Services such as sigstore provide a way for maintainers to sign software artifacts and for consumers to verify those signatures.

Binary Authorization can verify that container images deployed to Google Cloud runtime environments are signed with attestations for a variety of criteria.

Lock files and compiled dependencies

Lock files are fully resolved requirements files, specifying exactly what version of every dependency should be installed for an application. Usually produced automatically by installation tools, lock files combine version pinning and signature or hash verification with a full dependency tree for your application.

Installation tools create dependency trees by fully resolving all downstream transitive dependencies of your top-level dependencies, and then include the dependency tree in your lock file. As a result, only these dependencies can be installed, making builds more reproducible and consistent.

Mixing private and public dependencies

Modern cloud-native applications often depend on both open source, third-party code, as well as closed-source, internal libraries. Software supply chain security lets you share your business logic across multiple applications, and reuse the same tooling to install both external and internal libraries.

However, when mixing private and public dependencies, your software supply chain is more vulnerable to a dependency confusion attack. By publishing projects with the same name as your internal project to open-source repositories, attackers might be able to take advantage of misconfigured installers to install their malicious code instead of your internal dependency.

To avoid a dependency confusion attack, you can take a number of steps:

  • Verify the signature or hashes of your dependencies by including them in a lock file
  • Separate the installation of third-party dependencies and internal dependencies into two distinct steps
  • Explicitly mirror the third-party dependencies you need into your private repository, either manually or with a pull-through proxy
  • For container-based development, use trusted sources for your base images. Google provides managed base images that you can use directly and a secure image pipeline for generating your own base images.

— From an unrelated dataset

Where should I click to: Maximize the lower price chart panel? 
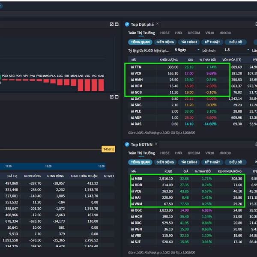(x=117, y=97)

Removing unused dependencies

As your needs change and your application evolves, you might change or stop using some of your dependencies. Continuing to install unused dependencies with your application increases your dependency footprint and increases the risk for you to be compromised by a vulnerability in those dependencies.

Once you have application working locally, a common practice is to copy every dependency you installed during the development process into the requirements file for your application. You then deploy the application with all those dependencies. This approach helps to ensure that the deployed application works, but it's also likely to introduce dependencies you don't need in production.

Use caution when adding new dependencies to your application. Each one has the potential to introduce more code that you don't have complete control over. As a part of your regular linting and testing pipeline, integrate tools that audit your requirements files to determine if you actually use or import your dependencies.

Some languages have tools to help you manage your dependencies. For example you can use the Maven Dependency Plugin to analyze and manage Java dependencies.

Vulnerability scanning

Responding quickly to vulnerabilities in your dependencies helps you to protect your software supply chain.

Vulnerability scanning allows you to automatically and consistently assess whether your dependencies are introducing vulnerabilities into your application. Vulnerability scanning tools consume lock files to determine exactly what artifacts you depend on, and notify you when new vulnerabilities surface, sometimes even with suggested upgrade paths.

For example, Container Analysis identifies OS package vulnerabilities in container images. It can scan images when they are uploaded to Software supply chain security and continuously monitors them to find new vulnerabilities for up to 30 days after pushing the image.

You can also use On-Demand Scanning to scan container images locally for OS, Go, and Java vulnerabilities. This lets you identify vulnerabilities early so that you can address them before storing them in Software supply chain security.